Это был один из самых непонятных людей, встречавшихся мне в жизни. И хотя с тех пор прошло уже чуть не сорок лет, воспоминание о нем не тускнеет.
Звали его Леша. Пришел он в нашу лабораторию после института. Здоровенный парень, женатый, и ребенка уже успел родить. Определили его в группу к Логунову, старшему научному сотруднику. Тот был рад, планы были большие, а подчиненных не хватало, а тут молодой, энергичный, семейный – значит, будет стараться, работать. Рассказал Леше о работе, о перспективах, намекнул на возможную аспирантуру.
На следующий день Леша спросил у меня:
— Не знаешь, Виктор Петрович член партии?
— Да нет, вроде беспартийный, - говорю.
— Как же так? Он же советский человек!
Я промолчал. Смеяться не хотелось. Уж больно это искренно было сказано, с таким непосредственным, прямо-таки детским недоумением.
Дальше – больше. Леша занял, как это тогда называлось, активную жизненную позицию. Ходил с комсомольским значком. Собирал в лаборатории подписи в защиту Анжелы Дэвис. Однажды, помню, притащил откуда-то плакат и повесил его в лабораторном коридоре. Негр, китаец и русский, все трое ребята рабочие, в касках и с монтировками. Держатся за руки, дружат, видимо. Мы, конечно, не утерпели. Одному усики подрисовали, второму еще чего-то, не вполне приличное. Леша очень переживал, говорил:
— Вот ведь, такой красивый плакат испортили!
Комсорг нашего отделения уже потом, когда Леша ушел, рассказывал:
«Ну, слава богу! А то я с ним измучился. Каждое утро являлся, спрашивал:
— Какие будут указания?
А один раз, так вообще. Прибегает, весь взволнованный:
— Сергей, я только что случайно узнал, что двое ребят и две девушки из нашей лаборатории собираются в эти выходные вместе на дачу!
— Ну и чего? – спрашиваю.
— Вот я думаю, может, мне с ними поехать, чтобы все было хорошо, по-комсомольски?»
Короче говоря, относился я к Леше, как к человеку не совсем здоровому. Но при этом совершенно безвредному. Ну есть у него такая странность, ну верит всему, что когда-то в букваре прочитал. Ничего страшного.

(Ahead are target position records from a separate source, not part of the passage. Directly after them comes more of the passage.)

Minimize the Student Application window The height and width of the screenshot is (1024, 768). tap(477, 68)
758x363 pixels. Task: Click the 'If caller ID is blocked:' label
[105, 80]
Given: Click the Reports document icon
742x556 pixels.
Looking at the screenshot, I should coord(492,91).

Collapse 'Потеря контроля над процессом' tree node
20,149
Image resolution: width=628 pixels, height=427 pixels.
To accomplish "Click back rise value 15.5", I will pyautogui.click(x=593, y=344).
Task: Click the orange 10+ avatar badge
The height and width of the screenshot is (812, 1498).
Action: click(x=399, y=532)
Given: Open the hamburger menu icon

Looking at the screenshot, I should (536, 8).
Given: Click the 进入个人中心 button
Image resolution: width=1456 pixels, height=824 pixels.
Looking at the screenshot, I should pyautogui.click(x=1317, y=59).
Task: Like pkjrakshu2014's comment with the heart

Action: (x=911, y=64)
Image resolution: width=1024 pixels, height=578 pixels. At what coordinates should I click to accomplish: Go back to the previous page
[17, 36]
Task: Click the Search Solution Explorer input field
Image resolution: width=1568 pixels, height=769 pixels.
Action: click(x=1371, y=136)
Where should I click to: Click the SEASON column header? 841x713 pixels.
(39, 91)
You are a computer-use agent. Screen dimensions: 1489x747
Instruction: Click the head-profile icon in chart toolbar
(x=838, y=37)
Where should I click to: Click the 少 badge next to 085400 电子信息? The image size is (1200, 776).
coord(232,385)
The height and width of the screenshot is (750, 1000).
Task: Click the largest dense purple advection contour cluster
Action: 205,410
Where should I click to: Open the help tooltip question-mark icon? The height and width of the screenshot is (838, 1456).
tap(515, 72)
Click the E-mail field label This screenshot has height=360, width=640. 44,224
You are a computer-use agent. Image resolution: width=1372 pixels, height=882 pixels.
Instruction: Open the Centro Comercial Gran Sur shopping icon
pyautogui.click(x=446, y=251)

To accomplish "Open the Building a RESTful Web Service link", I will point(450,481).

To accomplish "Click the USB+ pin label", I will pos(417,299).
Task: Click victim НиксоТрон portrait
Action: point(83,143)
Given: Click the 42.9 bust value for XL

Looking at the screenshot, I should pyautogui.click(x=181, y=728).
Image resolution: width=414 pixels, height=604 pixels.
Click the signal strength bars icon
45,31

А потом Леша ушел работать инструктором в райком комсомола. Логунов был вне себя - не отработав положенных трех лет по распределению, Леша добился всех необходимых разрешений и согласований для увольнения. И было бы куда, а то в этот райком!
— Леша, - спросил он, - скажите честно, почему вы увольняетесь?
— Я, Виктор Петрович, - ответил тот, - хочу работать с живыми людьми!
— А мы тебе кто, трупы? – заорал Логунов, хватаясь за сердце.
В общем, Леша ушел в свой райком. И больше я его не видел. Впрочем, нет, вру. Один раз, летом, в наши распахнутые окна ворвались звуки горна и дробь барабана. Я выглянул в окно. По тихой улочке маршировала колонна пионеров. Впереди шел Леша.
И вот как-то, через пару лет, вспомнили мы Лешу в разговоре с его однокурсником. И тот сказал:
— А знаешь, что интересно? Он ведь в институте никакой комсомольской или там профсоюзной работой не занимался. Ну совсем никакой! Сидел себе тихо и учился. Что с ним произошло, ума не приложу.